Proposed MCAT Revisions Give More Weight to Applicants' Social Sciences Knowledge, Personal Traits

Changes Likely to Benefit Family Medicine, Say AAFP Educators

April 11, 2011 04:45 pm Barbara Bein

Preliminary recommendations for a new version of the Medical College Admission Test, or MCAT, include key changes to the content and format of the current MCAT that can help medical schools select students who are more likely to go into family medicine and primary care, say AAFP medical educators.

According to a March 31 news release( from the Association of American Medical Colleges, or AAMC, the proposed recommendations call for testing the behavioral and social sciences concepts that underlie students' capacity to learn about the human and social issues of medicine.

The revamped recommendations also propose revising the current verbal section of the MCAT to test the way examinees reason through passages in ethics and philosophy, cross-cultural studies, population health, and other subjects, thus communicating the need for students to read broadly in preparation for their medical education.

Moreover, the recommendations call for the AAMC to gather information about applicants' personal characteristics, such as integrity and a service commitment.

Perry Pugno, M.D., M.P.H., AAFP vice president for education, said a revised MCAT will be helpful to family medicine and primary care.

"The new framework to the MCAT will clearly give admissions committees more information to help them identify those applicants whose personal characteristics forecast a greater likelihood of seeking careers in family medicine," he told AAFP News Now.
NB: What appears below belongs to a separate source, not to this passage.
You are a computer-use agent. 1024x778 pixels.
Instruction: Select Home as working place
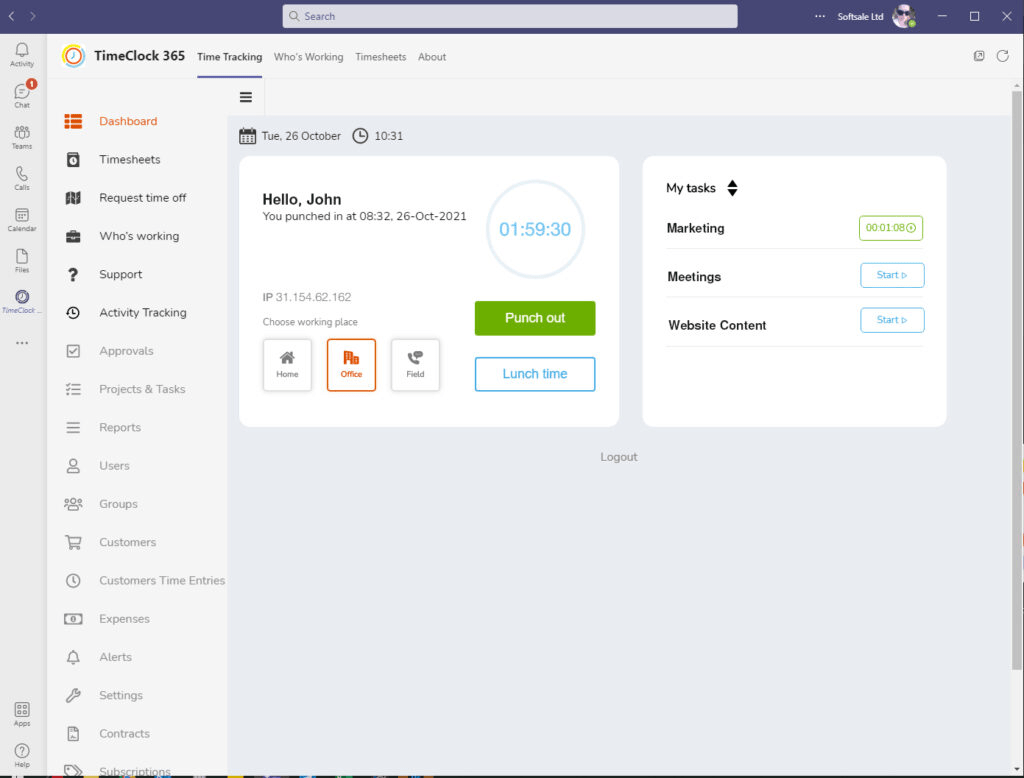tap(287, 365)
Wendy Biggs, assistant director of the AAFP Division of Medical Education, agreed.

"We know some demographic and educational factors that appear to predict whether a medical student will enter primary care, such as female gender, having a rural background or attending a publicly funded medical school," she told AAFP News Now.

Academy Reaches Out to Premeds

The AAFP offers numerous resources for premedical students who are considering careers in family medicine.
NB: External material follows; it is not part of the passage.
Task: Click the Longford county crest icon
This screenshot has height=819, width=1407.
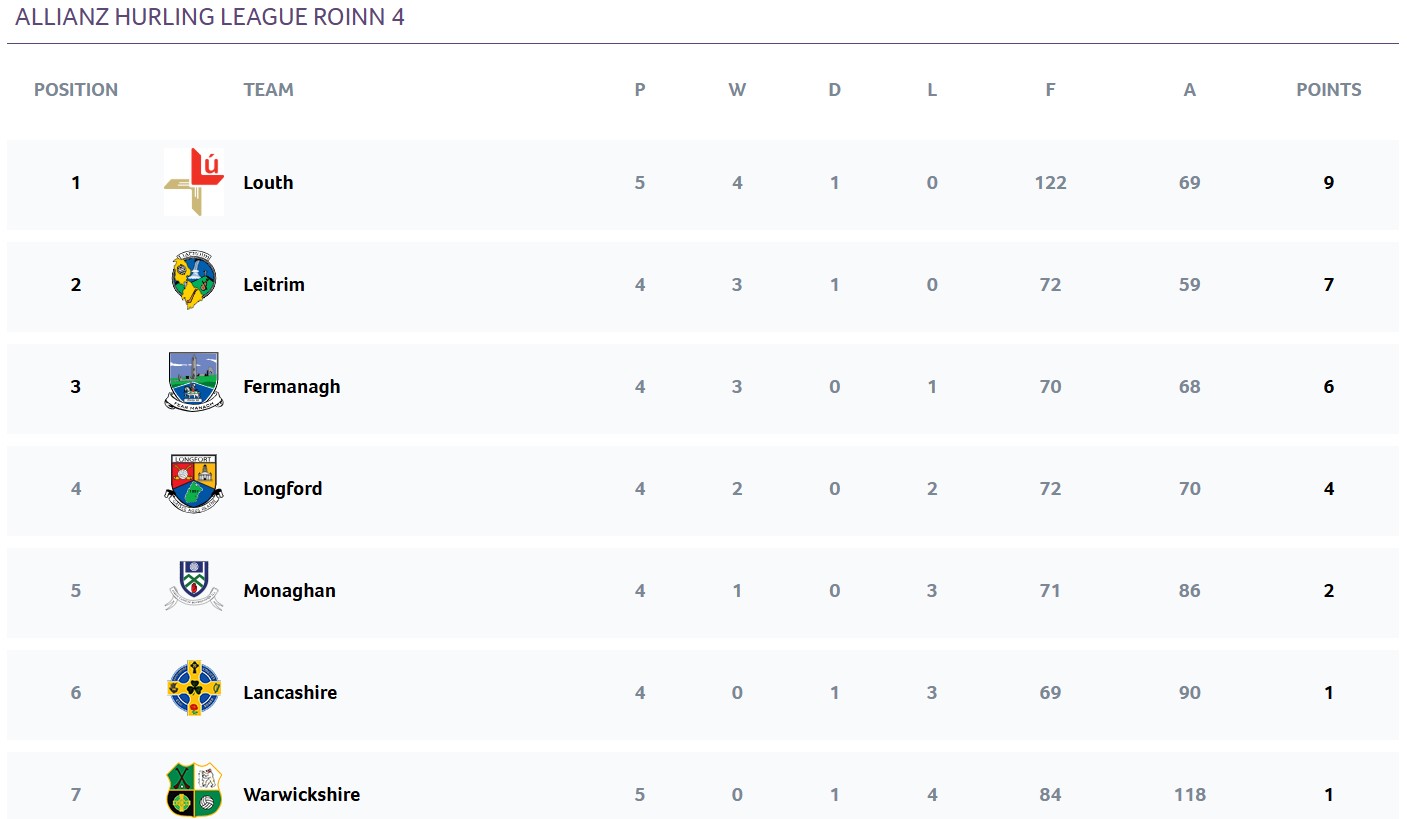Action: click(x=194, y=484)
Among discussion topics included in the Medical School & Residency section of the Academy's website are the following:

  • What types of physicians are needed?
  • What is the course of study in medical school?
  • How expensive is medical school?
  • What if I'm not sure about a career in medicine?

Prospective FPs also can find answers to their questions about the specialty in Explore Family Medicine(4 page PDF).
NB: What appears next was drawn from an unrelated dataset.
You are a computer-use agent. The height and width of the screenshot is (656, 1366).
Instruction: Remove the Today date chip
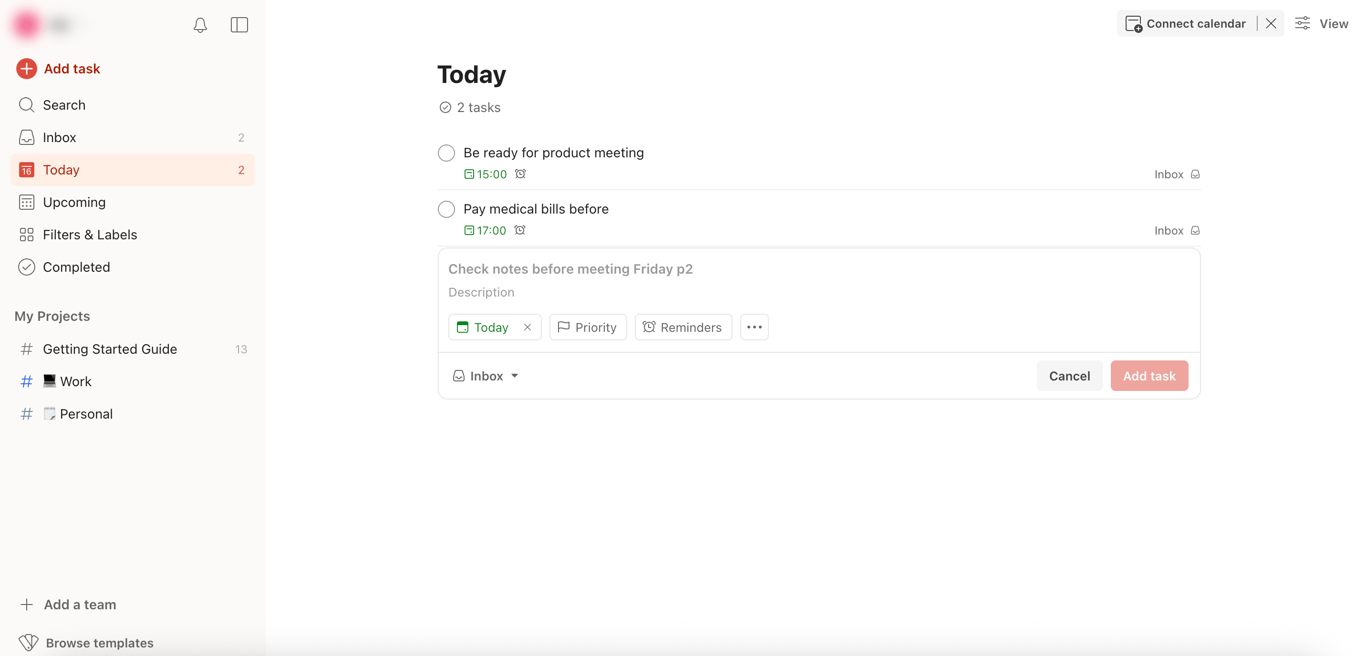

"Research also has suggested that students choosing primary care are likely to be altruistic and possess a commitment to service," Biggs added. "The proposed changes in the MCAT may be advantageous for students with these values who will be more likely to choose family medicine as their future career."

The recommendations were developed by a 22-member advisory panel -- the MR5 Committee -- that was appointed by the AAMC in 2008 to review the MCAT.

The committee's 14 recommendations( were drawn from numerous outreach events with stakeholder groups, expert input from committees and advisory groups, and reviews of more than 2,700 informational and opinion surveys from undergraduate and medical school faculty, administrators, residents and medical students.

According to the news release, the revised MCAT aims to balance the exam's focus on the natural sciences with testing applicants' critical analysis and reasoning skills. It also acknowledges the importance of behavioral and social sciences by, among other things, adding a specific test of these concepts.

In addition to recommendations outlining the proposed content and format of the new exam, the MR5 Committee also made recommendations regarding the types of resources that may be needed to prepare examinees, prehealth faculty and medical school admissions committees for the new exam, such as

  • clearly describe the types of decisions that test scores are and are not designed to support;
  • prepare examinees for the new test, paying particular attention to the educational needs of students at under-resourced institutions;
  • help medical schools track and research the value and validity of the new exam for student selection; and
  • provide low-cost preparation materials, in addition to fee waivers and discounts on preparation materials, for examinees who qualify.

But perhaps most beneficial recommendation for screening applicants who are likely to choose careers in family medicine and primary care is that the AAMC should pursue options for gathering data about medical school applicants' personal characteristics, including their level of integrity and service orientation.

That recommendation dovetails with the AAFP's family physician workforce reform policy, which says medical schools should be encouraged to develop admissions policies that identify and recruit students who are most likely to pursue careers in family medicine and primary care as a way to alleviate shortages and maldistribution of these medical specialists.

The MR5 Committee will continue to discuss the recommendations with stakeholders until the AAMC Board of Directors meets for final approval in February 2012. If approved, the recommendations would be introduced with the 2015 MCAT.